(SOURCE PASSAGE)

As 2020 wraps up, demand is the key that will keep the grain markets moving this winter, particularly with international purchases.
In the most recent export sales report, released Dec. 17, results were “not so great” in the soybean market, coming in at 1 million metric tons, John Payne of Daniels Trading said.
“There were some new net sales announced for China next year, but we’ve slowed down in weekly purchases,” Payne said. “Where we were seeing 1.5 to 2 million metric tons, we are seeing 500,000-600,000 metric tons.”
Payne said the corn and wheat exports were still encouraging, coming in at 1.9 million and 561,000 metric tons.
“U.S. ag goods continue to be really solid when it comes to the markets,” Payne said.
On Dec. 15, Bloomberg reported Brazil was close to an agreement that would allow the South American country to increase sales to China, which could cut into the U.S. demand. The move by China is being made to increase feed supplies as their hog herds increase, the report said.
Payne, however, said he doesn’t believe this indicates the Chinese will abandon the U.S. market, which has maintained steady business with China throughout 2020.

(End SOURCE PASSAGE)
(ENTRIES SHOWN)

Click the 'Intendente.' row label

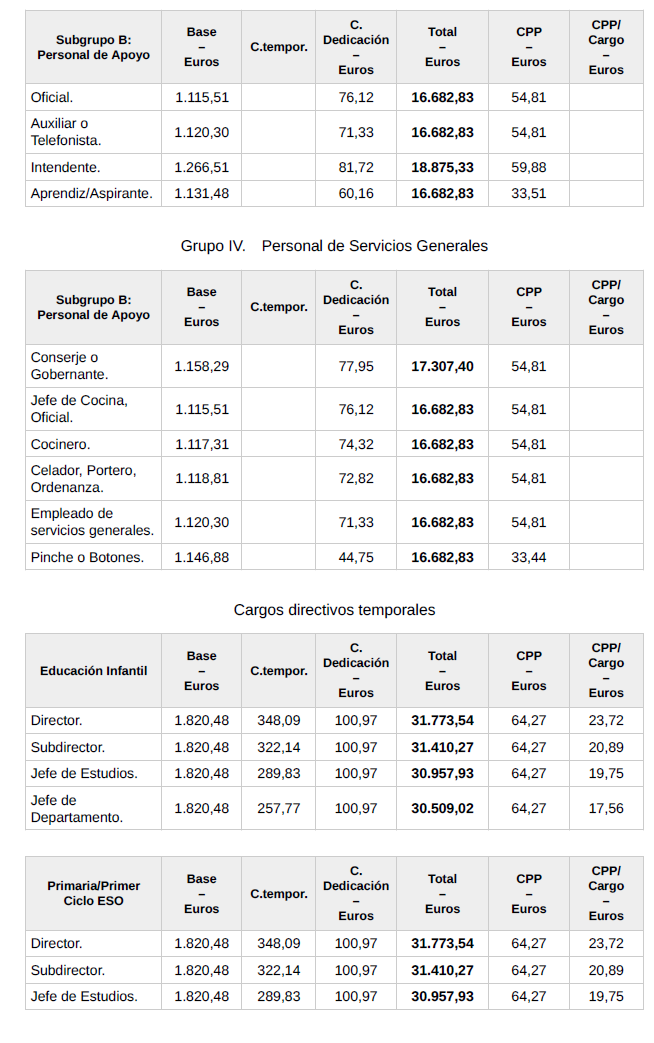click(66, 167)
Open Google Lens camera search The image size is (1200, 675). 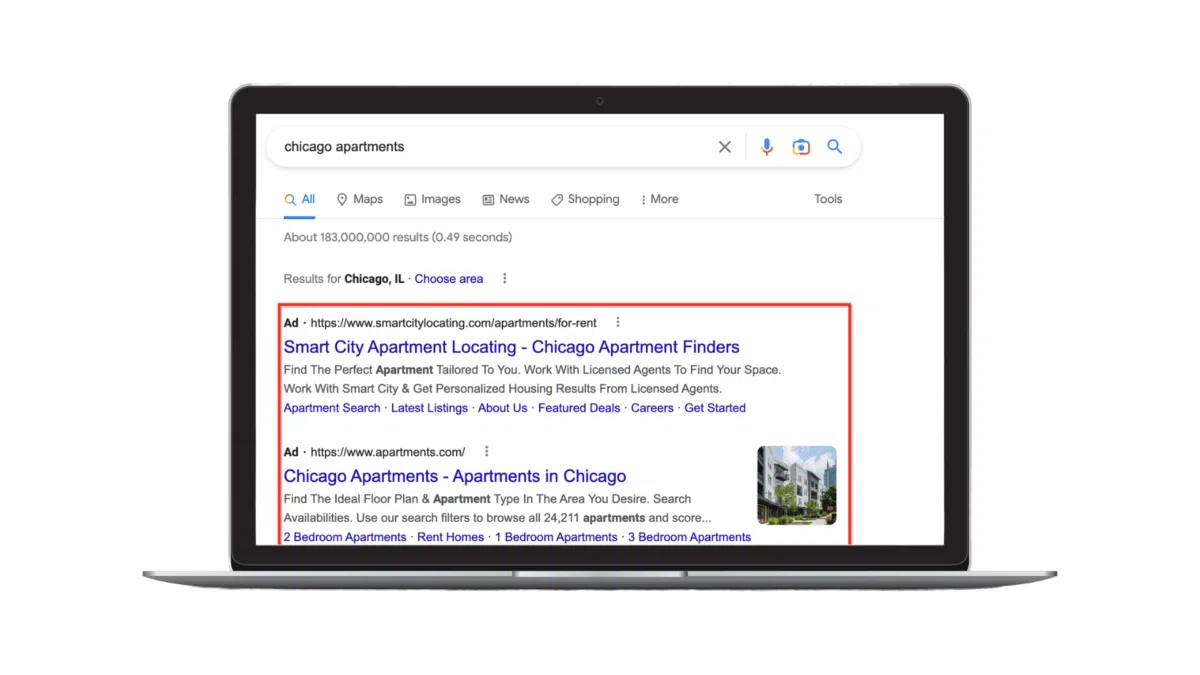[801, 146]
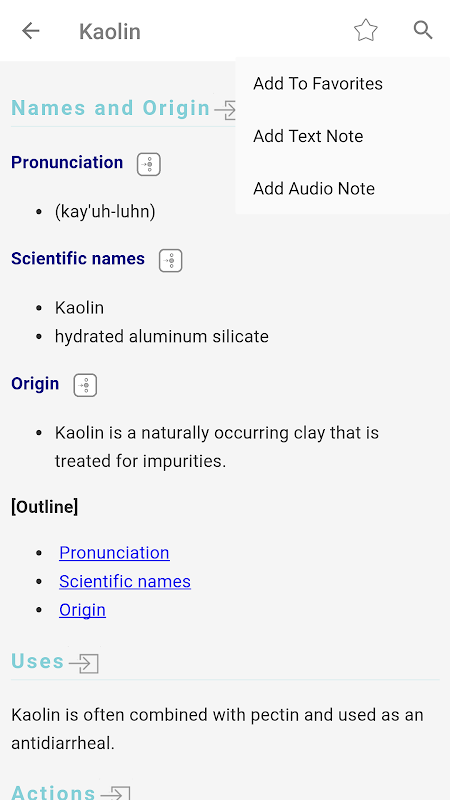450x800 pixels.
Task: Click icon beside Origin heading
Action: [x=85, y=385]
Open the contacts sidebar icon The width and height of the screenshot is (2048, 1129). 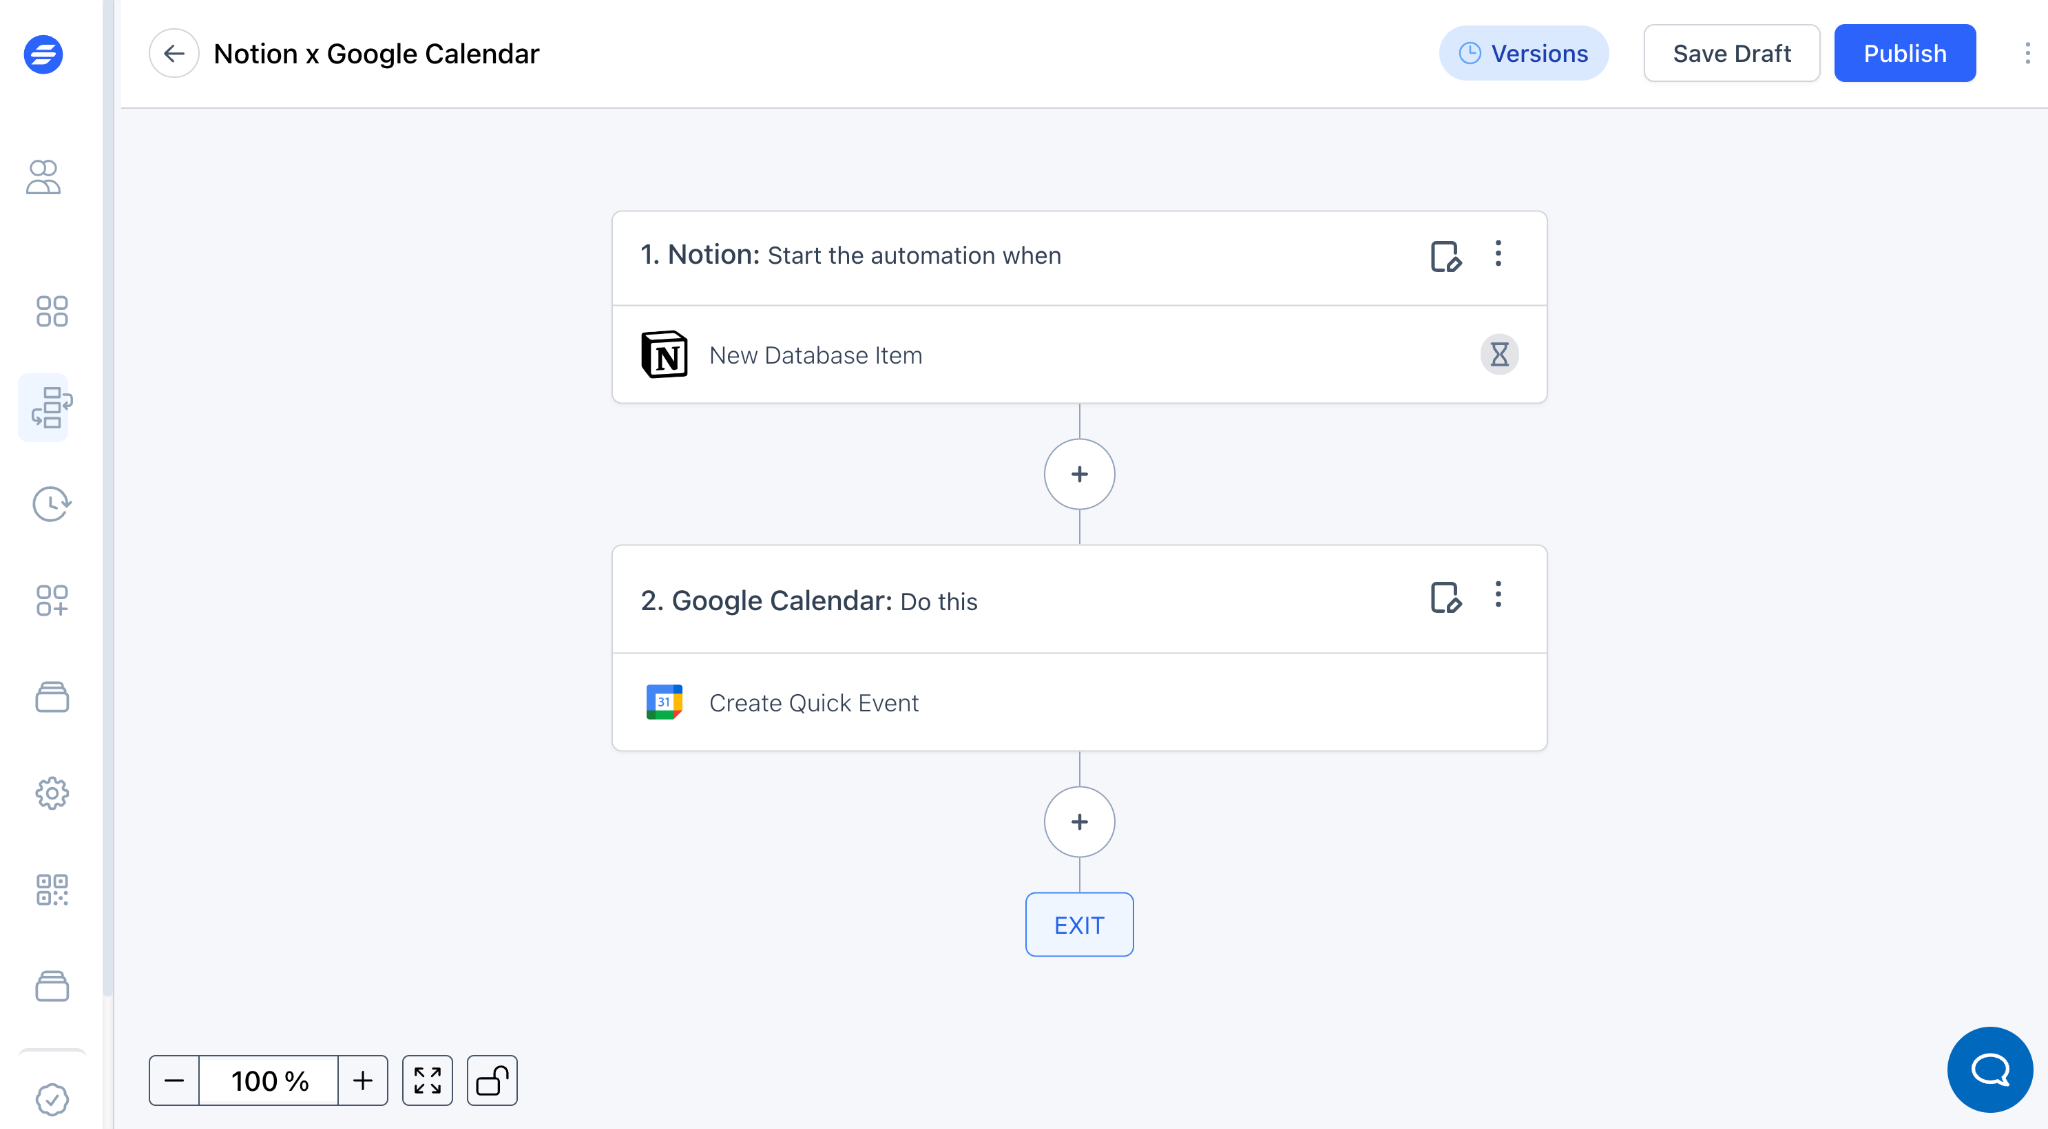point(44,177)
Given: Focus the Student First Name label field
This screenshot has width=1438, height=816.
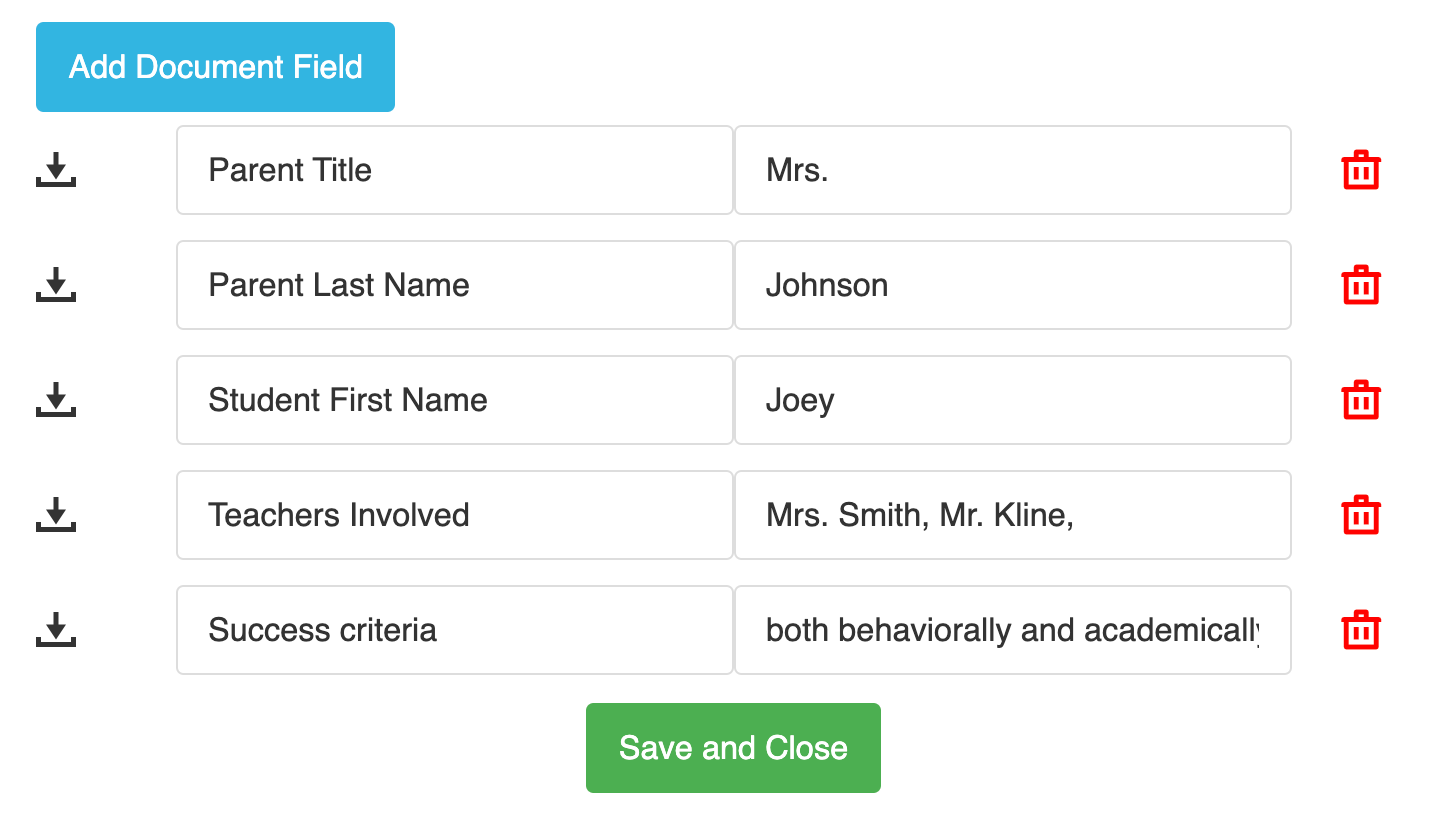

(End ENTRIES SHOWN)

(TASKS TO CARRY OUT)
#1 Decide whether each statement agrees with the grain market article, answering yes or no and quoting the words from the article that settle it: (a) The Dec. 17 export sales report put soybean sales at 1 million metric tons. (b) Corn exports came in at 561,000 metric tons. (c) Payne believes the Chinese will abandon the U.S. market.
#2 According to the grain market article, on what date did Bloomberg report that Brazil was close to an agreement to increase sales to China?
#3 Please proceed with the grain market article, picking up right after its last sentence.
Nothing in the listing is needed here.

(ANSWERS IN ORDER)
#1
(a) Yes: "results were “not so great” in the soybean market, coming in at 1 million metric tons"
(b) No: "the corn and wheat exports were still encouraging, coming in at 1.9 million and 561,000 metric tons"
(c) No: "he doesn’t believe this indicates the Chinese will abandon the U.S. market"

#2 Dec. 15

#3
“This kind of deal does not indicate China holds the amount of corn in storage they say they do,” Payne said. “Besides, Brazil doesn’t have a tremendous amount of carryover to play around with. I expect China to continue to be in the U.S. market into next year.”
With a COVID-19 stimulus package expected to come down the pipeline around the Christmas holiday, Payne said that bodes more bullish behavior. The goal of the stimulus is to keep markets stable, he said, which includes the agriculture markets.
“Anything that looks like it will be in demand will really be speculated on,” Payne said, referencing soybeans and soybean oil. “That’s a good place to be for commodity futures.”